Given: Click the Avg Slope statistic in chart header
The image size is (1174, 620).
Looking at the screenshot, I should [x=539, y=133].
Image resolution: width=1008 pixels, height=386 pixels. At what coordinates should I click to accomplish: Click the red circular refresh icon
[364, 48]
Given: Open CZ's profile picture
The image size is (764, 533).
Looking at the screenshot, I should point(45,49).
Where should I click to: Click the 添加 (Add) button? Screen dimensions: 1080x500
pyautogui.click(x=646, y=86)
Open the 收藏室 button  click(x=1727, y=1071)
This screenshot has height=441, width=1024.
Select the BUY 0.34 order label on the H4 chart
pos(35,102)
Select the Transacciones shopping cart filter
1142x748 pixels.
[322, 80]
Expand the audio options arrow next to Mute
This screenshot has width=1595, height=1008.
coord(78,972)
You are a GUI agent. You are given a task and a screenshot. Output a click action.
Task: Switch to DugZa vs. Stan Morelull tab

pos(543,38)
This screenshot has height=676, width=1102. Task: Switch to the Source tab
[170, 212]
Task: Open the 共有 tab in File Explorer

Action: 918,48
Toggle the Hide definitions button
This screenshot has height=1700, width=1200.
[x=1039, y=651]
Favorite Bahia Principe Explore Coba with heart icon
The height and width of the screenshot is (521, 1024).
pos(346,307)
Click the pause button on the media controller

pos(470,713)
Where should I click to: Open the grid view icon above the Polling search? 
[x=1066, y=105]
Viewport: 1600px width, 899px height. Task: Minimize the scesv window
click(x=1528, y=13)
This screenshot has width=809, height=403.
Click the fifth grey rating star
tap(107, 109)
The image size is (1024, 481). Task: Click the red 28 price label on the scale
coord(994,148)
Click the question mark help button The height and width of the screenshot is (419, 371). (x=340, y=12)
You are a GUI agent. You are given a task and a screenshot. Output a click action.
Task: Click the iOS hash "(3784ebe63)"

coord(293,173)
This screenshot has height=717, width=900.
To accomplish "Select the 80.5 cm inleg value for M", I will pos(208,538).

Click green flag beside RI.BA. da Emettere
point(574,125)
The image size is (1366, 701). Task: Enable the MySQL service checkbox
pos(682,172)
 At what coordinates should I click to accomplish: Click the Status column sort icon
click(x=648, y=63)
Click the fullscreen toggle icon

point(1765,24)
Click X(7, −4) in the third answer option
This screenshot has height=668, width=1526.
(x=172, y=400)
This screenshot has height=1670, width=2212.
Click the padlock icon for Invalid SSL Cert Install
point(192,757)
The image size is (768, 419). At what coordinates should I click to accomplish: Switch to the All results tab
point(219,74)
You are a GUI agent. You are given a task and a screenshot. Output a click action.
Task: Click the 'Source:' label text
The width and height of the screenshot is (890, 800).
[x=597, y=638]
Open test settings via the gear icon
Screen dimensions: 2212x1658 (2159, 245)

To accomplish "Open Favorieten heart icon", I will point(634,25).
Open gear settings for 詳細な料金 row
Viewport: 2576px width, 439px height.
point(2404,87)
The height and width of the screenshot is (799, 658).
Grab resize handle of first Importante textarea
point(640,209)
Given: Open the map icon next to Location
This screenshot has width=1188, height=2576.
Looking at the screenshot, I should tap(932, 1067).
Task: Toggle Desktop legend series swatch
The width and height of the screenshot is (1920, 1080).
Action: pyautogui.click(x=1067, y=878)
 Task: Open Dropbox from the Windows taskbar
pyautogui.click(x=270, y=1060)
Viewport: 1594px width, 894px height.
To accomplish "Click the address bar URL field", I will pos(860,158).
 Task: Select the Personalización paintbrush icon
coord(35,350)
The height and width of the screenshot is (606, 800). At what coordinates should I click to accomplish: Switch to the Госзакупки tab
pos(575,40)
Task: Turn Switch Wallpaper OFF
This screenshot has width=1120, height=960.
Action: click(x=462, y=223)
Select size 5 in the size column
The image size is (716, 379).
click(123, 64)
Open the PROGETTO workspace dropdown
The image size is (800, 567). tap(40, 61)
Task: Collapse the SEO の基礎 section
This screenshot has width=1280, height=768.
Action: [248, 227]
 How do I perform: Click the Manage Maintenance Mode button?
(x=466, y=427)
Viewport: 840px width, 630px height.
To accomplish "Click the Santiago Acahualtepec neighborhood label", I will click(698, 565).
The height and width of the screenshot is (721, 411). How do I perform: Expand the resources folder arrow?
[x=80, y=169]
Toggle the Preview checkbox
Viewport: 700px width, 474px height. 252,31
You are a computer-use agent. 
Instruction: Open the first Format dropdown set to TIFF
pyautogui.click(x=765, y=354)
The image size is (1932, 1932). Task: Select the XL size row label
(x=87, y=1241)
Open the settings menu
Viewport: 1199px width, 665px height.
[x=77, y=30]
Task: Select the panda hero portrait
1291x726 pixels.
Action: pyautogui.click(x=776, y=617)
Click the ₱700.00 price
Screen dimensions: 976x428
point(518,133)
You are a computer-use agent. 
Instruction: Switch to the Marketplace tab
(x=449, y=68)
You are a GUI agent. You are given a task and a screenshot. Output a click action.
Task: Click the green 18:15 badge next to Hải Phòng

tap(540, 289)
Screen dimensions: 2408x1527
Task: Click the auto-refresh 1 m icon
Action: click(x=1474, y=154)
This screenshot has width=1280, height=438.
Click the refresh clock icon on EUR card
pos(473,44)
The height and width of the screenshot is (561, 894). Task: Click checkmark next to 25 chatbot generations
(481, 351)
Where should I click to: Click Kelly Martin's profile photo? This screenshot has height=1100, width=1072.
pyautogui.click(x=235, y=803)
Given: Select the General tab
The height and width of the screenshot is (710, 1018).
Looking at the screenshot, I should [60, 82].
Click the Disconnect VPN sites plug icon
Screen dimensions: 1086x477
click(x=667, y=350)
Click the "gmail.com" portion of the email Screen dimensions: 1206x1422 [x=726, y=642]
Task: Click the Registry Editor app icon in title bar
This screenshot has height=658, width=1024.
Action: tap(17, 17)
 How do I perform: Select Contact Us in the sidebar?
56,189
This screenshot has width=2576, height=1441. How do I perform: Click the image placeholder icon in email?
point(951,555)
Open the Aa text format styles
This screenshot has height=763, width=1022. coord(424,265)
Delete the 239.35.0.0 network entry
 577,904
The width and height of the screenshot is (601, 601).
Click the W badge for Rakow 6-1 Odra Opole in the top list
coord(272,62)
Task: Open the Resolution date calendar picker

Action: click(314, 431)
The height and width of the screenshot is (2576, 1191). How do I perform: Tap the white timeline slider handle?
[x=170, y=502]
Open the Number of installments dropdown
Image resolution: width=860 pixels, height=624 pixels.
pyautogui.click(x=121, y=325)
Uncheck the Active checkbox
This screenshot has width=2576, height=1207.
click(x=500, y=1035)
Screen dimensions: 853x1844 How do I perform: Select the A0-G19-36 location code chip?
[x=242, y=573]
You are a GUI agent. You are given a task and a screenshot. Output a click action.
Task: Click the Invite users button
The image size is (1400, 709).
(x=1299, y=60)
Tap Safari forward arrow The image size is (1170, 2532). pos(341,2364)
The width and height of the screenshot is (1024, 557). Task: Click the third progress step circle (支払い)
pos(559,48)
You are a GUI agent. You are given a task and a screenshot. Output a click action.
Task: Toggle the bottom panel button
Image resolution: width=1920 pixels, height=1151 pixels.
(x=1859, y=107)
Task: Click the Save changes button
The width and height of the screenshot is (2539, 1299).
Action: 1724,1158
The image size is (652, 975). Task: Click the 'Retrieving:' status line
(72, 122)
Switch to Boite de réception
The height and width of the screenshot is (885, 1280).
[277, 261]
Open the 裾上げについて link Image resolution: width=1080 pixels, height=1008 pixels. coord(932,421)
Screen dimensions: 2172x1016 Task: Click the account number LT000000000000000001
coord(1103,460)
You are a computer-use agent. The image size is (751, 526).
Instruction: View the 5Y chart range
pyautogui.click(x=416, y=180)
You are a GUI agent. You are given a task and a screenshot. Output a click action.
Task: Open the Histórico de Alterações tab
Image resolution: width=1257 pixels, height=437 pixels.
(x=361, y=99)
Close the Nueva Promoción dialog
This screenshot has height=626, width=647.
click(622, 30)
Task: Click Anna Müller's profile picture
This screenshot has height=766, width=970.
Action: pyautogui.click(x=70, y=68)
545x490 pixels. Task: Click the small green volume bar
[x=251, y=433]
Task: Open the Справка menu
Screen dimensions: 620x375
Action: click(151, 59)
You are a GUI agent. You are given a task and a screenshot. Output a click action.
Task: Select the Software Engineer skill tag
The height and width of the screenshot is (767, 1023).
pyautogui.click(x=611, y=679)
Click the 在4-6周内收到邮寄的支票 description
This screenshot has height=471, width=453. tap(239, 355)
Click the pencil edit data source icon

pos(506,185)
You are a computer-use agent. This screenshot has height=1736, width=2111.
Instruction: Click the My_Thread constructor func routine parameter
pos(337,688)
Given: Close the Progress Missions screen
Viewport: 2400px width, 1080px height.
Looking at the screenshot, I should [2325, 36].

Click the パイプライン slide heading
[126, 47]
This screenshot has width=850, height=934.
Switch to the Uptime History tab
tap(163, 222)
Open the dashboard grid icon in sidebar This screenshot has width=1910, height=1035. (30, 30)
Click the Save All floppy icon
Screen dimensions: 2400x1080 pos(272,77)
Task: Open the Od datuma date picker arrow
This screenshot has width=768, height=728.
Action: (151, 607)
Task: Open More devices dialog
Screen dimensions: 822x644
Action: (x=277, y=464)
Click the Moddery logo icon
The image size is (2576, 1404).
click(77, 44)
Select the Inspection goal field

- **Instruction**:
Please revise the rows between the lines holding "Expand the audio options arrow next to Mute" and "click(x=648, y=63)", inclusive, swapping "pause button" for "pause control" and changing nothing else. Return only those rows.

- **Expected answer**:
Expand the audio options arrow next to Mute
This screenshot has width=1595, height=1008.
coord(78,972)
You are a GUI agent. You are given a task and a screenshot. Output a click action.
Task: Switch to DugZa vs. Stan Morelull tab

pos(543,38)
This screenshot has height=676, width=1102. Task: Switch to the Source tab
[170, 212]
Task: Open the 共有 tab in File Explorer

Action: 918,48
Toggle the Hide definitions button
This screenshot has height=1700, width=1200.
[x=1039, y=651]
Favorite Bahia Principe Explore Coba with heart icon
The height and width of the screenshot is (521, 1024).
pos(346,307)
Click the pause control on the media controller

pos(470,713)
Where should I click to: Open the grid view icon above the Polling search? 
[x=1066, y=105]
Viewport: 1600px width, 899px height. Task: Minimize the scesv window
click(x=1528, y=13)
This screenshot has width=809, height=403.
Click the fifth grey rating star
tap(107, 109)
The image size is (1024, 481). Task: Click the red 28 price label on the scale
coord(994,148)
Click the question mark help button The height and width of the screenshot is (419, 371). (x=340, y=12)
You are a GUI agent. You are given a task and a screenshot. Output a click action.
Task: Click the iOS hash "(3784ebe63)"

coord(293,173)
This screenshot has height=717, width=900.
To accomplish "Select the 80.5 cm inleg value for M", I will pos(208,538).

Click green flag beside RI.BA. da Emettere
point(574,125)
The image size is (1366, 701). Task: Enable the MySQL service checkbox
pos(682,172)
 At what coordinates should I click to accomplish: Click the Status column sort icon
click(x=648, y=63)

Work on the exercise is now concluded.